My third article published for Arab World in Revolutions blog:

anonymous graffiti in Syria that says: “A country is not a hotel to be abandoned when the service gets bad – we will persevere.”

“The battle has reached to a bone-breaking stage; who will fall apart first?” Martyr Bassel Shehada.

The biggest talk now on the streets in Syria is that everyone is leaving, families, business people, and most importantly, activists. This problem has reached to a point where many in Syria are getting angry at their friends who left or considering leaving the revolution at this difficult stage, some even consider such a thought of leaving as betrayal to Syria.

“Let’s not kid ourselves, those who are leaving Syria are either well-connected or come from well-off families. Syrian economy is deteriorating, so if you can buy a ticket and spend money in some other country, it really means nowadays that you’re rich enough to do so,” said Somayya whose friends are leaving one after another, escaping regime detention campaigns.

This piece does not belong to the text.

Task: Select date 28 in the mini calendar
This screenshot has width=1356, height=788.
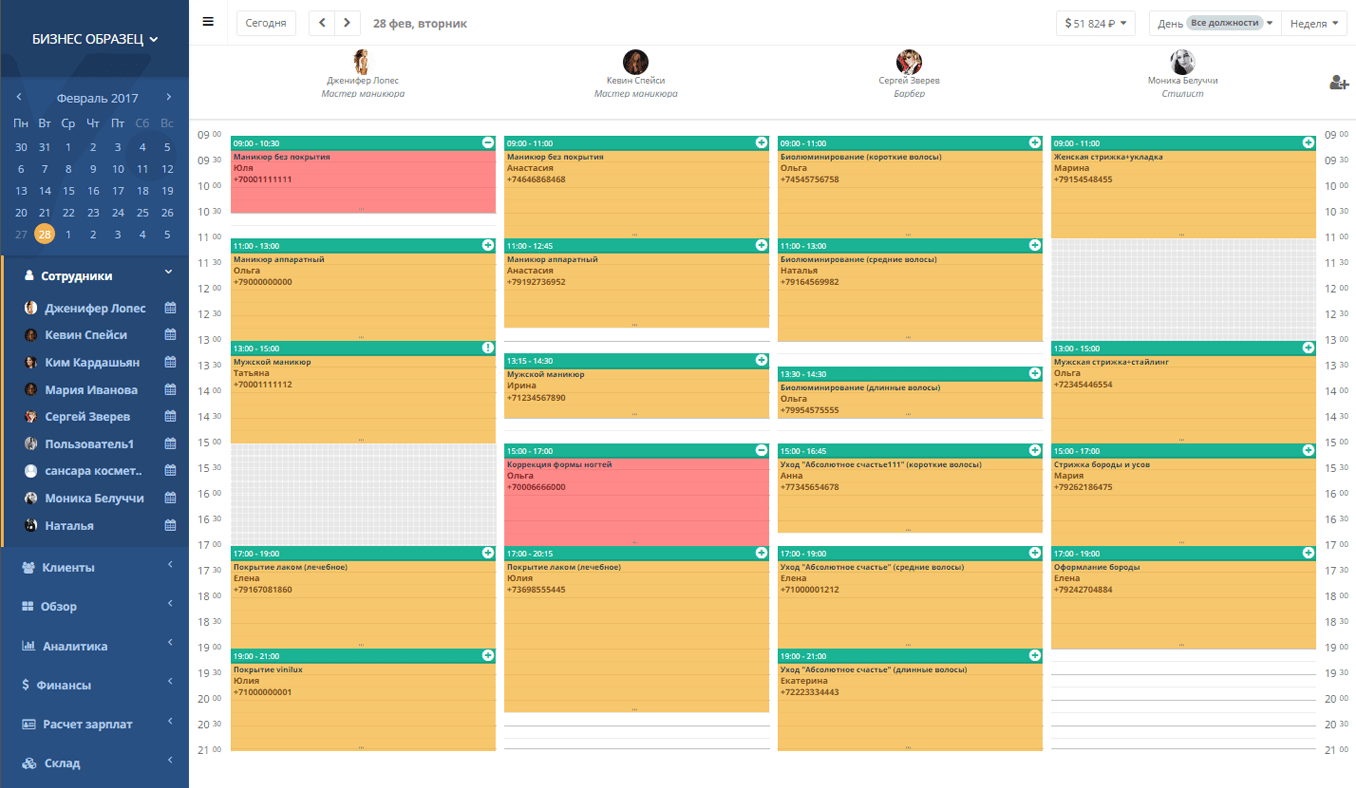Action: [x=43, y=234]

“The regime is deliberately pushing the youth to leave, some activists’ names were on the wanted lists on the borders but now they’re not. The regime is leaking lists of thousands of wanted activists so they’ll get scared and think of escaping. It’s precisely because the regime wants us to leave that I believe we should stay. I think our mere staying in itself is resistance,” Sumayya affirms quietly: “to leave is to be defeated.”

Read the rest of it here.

One thought on “To Leave or not to Leave, Seems to be the Question

  1. Yasmeen says:

    Very well written as always Razan but I’ll just add a tiny little something since that I’m Syrian and I live abroad now.
    I don’t know if I was considered as activist before, according to my family I was wanted by mukhabarat, but according to my memory I didn’t do anything more than supporting the revolution and staying in contact with some of the “listed” revolutionary friends!
    But anyway, that’s (the fear I mean) is not why I’m abroad.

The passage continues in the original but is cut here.